# TRY IT
From the entries that follow, copy each line in which "computer" appears.
*** DATA SHOWN ***
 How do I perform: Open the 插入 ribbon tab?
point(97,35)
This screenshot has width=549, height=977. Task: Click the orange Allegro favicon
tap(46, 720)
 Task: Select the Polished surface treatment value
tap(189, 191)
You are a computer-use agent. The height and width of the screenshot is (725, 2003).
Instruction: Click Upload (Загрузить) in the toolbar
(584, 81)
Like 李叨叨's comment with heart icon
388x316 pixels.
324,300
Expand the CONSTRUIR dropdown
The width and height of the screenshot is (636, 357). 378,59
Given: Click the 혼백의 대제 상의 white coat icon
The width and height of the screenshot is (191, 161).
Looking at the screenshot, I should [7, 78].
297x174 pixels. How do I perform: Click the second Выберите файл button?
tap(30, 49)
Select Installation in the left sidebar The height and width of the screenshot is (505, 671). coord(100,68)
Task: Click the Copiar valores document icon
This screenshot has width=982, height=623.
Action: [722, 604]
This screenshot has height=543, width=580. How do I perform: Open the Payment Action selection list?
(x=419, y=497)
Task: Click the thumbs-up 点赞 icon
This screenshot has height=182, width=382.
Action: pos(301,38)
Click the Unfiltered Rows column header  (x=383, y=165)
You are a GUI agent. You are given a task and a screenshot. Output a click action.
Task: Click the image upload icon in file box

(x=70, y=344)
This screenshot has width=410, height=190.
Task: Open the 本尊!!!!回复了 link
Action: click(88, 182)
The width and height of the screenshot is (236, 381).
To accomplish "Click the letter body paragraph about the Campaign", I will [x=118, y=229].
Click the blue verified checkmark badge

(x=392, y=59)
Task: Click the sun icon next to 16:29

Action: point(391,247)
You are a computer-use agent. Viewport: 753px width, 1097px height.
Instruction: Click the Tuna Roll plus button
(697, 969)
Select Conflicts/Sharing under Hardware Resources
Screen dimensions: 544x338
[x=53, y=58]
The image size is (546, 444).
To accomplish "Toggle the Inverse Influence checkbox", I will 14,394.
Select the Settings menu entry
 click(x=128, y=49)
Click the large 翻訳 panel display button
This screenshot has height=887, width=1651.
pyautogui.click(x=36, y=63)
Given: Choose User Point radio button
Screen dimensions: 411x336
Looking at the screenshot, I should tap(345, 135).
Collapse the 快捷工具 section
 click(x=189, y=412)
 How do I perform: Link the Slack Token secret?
*** End of DATA SHOWN ***
# ANSWER FOR THE TASK
You are a computer-use agent. The height and width of the screenshot is (725, 2003).
You are a computer-use agent. Viewport: 753px width, 1097px height.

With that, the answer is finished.